Output the records exactly, every one of them.
Information: Begin
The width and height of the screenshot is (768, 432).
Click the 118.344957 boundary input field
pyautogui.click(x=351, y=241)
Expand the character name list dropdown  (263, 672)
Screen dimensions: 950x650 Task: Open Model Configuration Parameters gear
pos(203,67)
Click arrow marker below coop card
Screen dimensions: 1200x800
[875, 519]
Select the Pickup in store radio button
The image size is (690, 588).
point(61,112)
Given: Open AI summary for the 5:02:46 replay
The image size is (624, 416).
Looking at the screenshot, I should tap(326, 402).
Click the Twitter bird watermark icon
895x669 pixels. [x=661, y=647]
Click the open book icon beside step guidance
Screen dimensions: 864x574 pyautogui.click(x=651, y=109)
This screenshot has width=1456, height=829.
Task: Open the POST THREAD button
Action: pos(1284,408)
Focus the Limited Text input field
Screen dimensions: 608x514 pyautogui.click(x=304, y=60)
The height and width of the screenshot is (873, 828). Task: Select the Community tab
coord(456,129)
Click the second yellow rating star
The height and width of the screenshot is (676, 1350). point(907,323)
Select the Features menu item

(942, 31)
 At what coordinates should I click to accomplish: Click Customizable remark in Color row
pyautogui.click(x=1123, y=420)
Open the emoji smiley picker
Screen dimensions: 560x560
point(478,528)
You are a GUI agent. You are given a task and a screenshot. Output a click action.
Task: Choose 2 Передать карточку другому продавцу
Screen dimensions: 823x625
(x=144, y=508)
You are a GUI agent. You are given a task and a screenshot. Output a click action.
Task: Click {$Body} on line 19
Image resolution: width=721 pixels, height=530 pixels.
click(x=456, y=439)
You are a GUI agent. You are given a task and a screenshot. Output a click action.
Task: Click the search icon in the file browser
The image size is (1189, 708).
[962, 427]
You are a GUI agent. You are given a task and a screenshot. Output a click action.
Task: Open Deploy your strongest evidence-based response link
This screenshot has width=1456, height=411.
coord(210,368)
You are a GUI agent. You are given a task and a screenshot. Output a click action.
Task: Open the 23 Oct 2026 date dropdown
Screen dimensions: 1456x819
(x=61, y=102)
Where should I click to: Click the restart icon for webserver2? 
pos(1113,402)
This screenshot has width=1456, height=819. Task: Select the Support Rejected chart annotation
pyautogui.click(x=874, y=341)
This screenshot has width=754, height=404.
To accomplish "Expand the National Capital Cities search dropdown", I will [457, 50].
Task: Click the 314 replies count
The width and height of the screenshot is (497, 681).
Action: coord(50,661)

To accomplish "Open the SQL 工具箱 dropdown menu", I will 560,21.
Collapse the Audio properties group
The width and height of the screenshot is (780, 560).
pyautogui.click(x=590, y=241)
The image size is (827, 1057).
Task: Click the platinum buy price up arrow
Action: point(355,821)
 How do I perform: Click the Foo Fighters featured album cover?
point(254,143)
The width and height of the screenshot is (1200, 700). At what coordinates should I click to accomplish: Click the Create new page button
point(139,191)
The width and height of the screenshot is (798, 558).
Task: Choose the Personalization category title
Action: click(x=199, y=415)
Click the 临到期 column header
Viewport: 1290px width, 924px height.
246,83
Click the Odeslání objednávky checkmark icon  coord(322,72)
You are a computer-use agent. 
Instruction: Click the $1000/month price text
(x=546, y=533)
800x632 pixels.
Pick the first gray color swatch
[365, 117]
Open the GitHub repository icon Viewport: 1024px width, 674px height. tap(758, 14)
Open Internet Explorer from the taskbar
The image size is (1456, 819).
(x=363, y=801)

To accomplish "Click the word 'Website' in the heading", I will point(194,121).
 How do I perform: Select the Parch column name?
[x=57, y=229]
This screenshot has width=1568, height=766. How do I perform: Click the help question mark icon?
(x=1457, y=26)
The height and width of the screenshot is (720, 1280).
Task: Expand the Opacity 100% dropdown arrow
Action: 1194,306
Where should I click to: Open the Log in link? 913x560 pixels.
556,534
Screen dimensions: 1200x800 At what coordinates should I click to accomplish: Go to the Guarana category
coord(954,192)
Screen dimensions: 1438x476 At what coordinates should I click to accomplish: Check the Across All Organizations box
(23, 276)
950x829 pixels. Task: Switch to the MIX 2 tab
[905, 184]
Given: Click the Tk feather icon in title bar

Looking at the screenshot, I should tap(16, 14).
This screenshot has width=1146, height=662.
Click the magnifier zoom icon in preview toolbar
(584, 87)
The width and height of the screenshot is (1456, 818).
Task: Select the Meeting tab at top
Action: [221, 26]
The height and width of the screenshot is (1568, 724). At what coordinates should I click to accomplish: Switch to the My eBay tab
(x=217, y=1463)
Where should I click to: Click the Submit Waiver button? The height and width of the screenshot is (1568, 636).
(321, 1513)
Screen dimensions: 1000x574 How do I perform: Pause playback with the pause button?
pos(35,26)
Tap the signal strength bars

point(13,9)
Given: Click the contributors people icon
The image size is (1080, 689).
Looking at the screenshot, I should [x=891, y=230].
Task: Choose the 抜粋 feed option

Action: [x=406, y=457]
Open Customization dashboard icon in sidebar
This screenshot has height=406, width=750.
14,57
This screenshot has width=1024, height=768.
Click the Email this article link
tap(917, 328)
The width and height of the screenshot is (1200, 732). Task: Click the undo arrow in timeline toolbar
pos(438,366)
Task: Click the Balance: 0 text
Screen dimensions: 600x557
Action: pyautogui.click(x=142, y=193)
Information: End
--- Answer for the task ---
The width and height of the screenshot is (768, 432).
Click the 118.344957 boundary input field
pyautogui.click(x=351, y=241)
Expand the character name list dropdown  (263, 672)
Screen dimensions: 950x650 Task: Open Model Configuration Parameters gear
pos(203,67)
Click arrow marker below coop card
Screen dimensions: 1200x800
[875, 519]
Select the Pickup in store radio button
The image size is (690, 588).
point(61,112)
Given: Open AI summary for the 5:02:46 replay
The image size is (624, 416).
Looking at the screenshot, I should tap(326, 402).
Click the Twitter bird watermark icon
895x669 pixels. [x=661, y=647]
Click the open book icon beside step guidance
Screen dimensions: 864x574 pyautogui.click(x=651, y=109)
This screenshot has width=1456, height=829.
Task: Open the POST THREAD button
Action: pos(1284,408)
Focus the Limited Text input field
Screen dimensions: 608x514 pyautogui.click(x=304, y=60)
The height and width of the screenshot is (873, 828). Task: Select the Community tab
coord(456,129)
Click the second yellow rating star
The height and width of the screenshot is (676, 1350). point(907,323)
Select the Features menu item

(942, 31)
 At what coordinates should I click to accomplish: Click Customizable remark in Color row
pyautogui.click(x=1123, y=420)
Open the emoji smiley picker
Screen dimensions: 560x560
point(478,528)
You are a GUI agent. You are given a task and a screenshot. Output a click action.
Task: Choose 2 Передать карточку другому продавцу
Screen dimensions: 823x625
(x=144, y=508)
You are a GUI agent. You are given a task and a screenshot. Output a click action.
Task: Click {$Body} on line 19
Image resolution: width=721 pixels, height=530 pixels.
click(x=456, y=439)
You are a GUI agent. You are given a task and a screenshot. Output a click action.
Task: Click the search icon in the file browser
The image size is (1189, 708).
[962, 427]
You are a GUI agent. You are given a task and a screenshot. Output a click action.
Task: Open Deploy your strongest evidence-based response link
This screenshot has width=1456, height=411.
coord(210,368)
You are a GUI agent. You are given a task and a screenshot. Output a click action.
Task: Open the 23 Oct 2026 date dropdown
Screen dimensions: 1456x819
(x=61, y=102)
Where should I click to: Click the restart icon for webserver2? 
pos(1113,402)
This screenshot has width=1456, height=819. Task: Select the Support Rejected chart annotation
pyautogui.click(x=874, y=341)
This screenshot has width=754, height=404.
To accomplish "Expand the National Capital Cities search dropdown", I will [457, 50].
Task: Click the 314 replies count
The width and height of the screenshot is (497, 681).
Action: coord(50,661)

To accomplish "Open the SQL 工具箱 dropdown menu", I will 560,21.
Collapse the Audio properties group
The width and height of the screenshot is (780, 560).
pyautogui.click(x=590, y=241)
The image size is (827, 1057).
Task: Click the platinum buy price up arrow
Action: point(355,821)
 How do I perform: Click the Foo Fighters featured album cover?
point(254,143)
The width and height of the screenshot is (1200, 700). At what coordinates should I click to accomplish: Click the Create new page button
point(139,191)
The width and height of the screenshot is (798, 558).
Task: Choose the Personalization category title
Action: click(x=199, y=415)
Click the 临到期 column header
Viewport: 1290px width, 924px height.
246,83
Click the Odeslání objednávky checkmark icon  coord(322,72)
You are a computer-use agent. 
Instruction: Click the $1000/month price text
(x=546, y=533)
800x632 pixels.
Pick the first gray color swatch
[365, 117]
Open the GitHub repository icon Viewport: 1024px width, 674px height. tap(758, 14)
Open Internet Explorer from the taskbar
The image size is (1456, 819).
(x=363, y=801)

To accomplish "Click the word 'Website' in the heading", I will point(194,121).
 How do I perform: Select the Parch column name?
[x=57, y=229]
This screenshot has width=1568, height=766. How do I perform: Click the help question mark icon?
(x=1457, y=26)
The height and width of the screenshot is (720, 1280).
Task: Expand the Opacity 100% dropdown arrow
Action: 1194,306
Where should I click to: Open the Log in link? 913x560 pixels.
556,534
Screen dimensions: 1200x800 At what coordinates should I click to accomplish: Go to the Guarana category
coord(954,192)
Screen dimensions: 1438x476 At what coordinates should I click to accomplish: Check the Across All Organizations box
(23, 276)
950x829 pixels. Task: Switch to the MIX 2 tab
[905, 184]
Given: Click the Tk feather icon in title bar

Looking at the screenshot, I should tap(16, 14).
This screenshot has width=1146, height=662.
Click the magnifier zoom icon in preview toolbar
(584, 87)
The width and height of the screenshot is (1456, 818).
Task: Select the Meeting tab at top
Action: [221, 26]
The height and width of the screenshot is (1568, 724). At what coordinates should I click to accomplish: Switch to the My eBay tab
(x=217, y=1463)
Where should I click to: Click the Submit Waiver button? The height and width of the screenshot is (1568, 636).
(321, 1513)
Screen dimensions: 1000x574 How do I perform: Pause playback with the pause button?
pos(35,26)
Tap the signal strength bars

point(13,9)
Given: Click the contributors people icon
The image size is (1080, 689).
Looking at the screenshot, I should [x=891, y=230].
Task: Choose the 抜粋 feed option

Action: [x=406, y=457]
Open Customization dashboard icon in sidebar
This screenshot has height=406, width=750.
14,57
This screenshot has width=1024, height=768.
Click the Email this article link
tap(917, 328)
The width and height of the screenshot is (1200, 732). Task: Click the undo arrow in timeline toolbar
pos(438,366)
Task: Click the Balance: 0 text
Screen dimensions: 600x557
Action: pyautogui.click(x=142, y=193)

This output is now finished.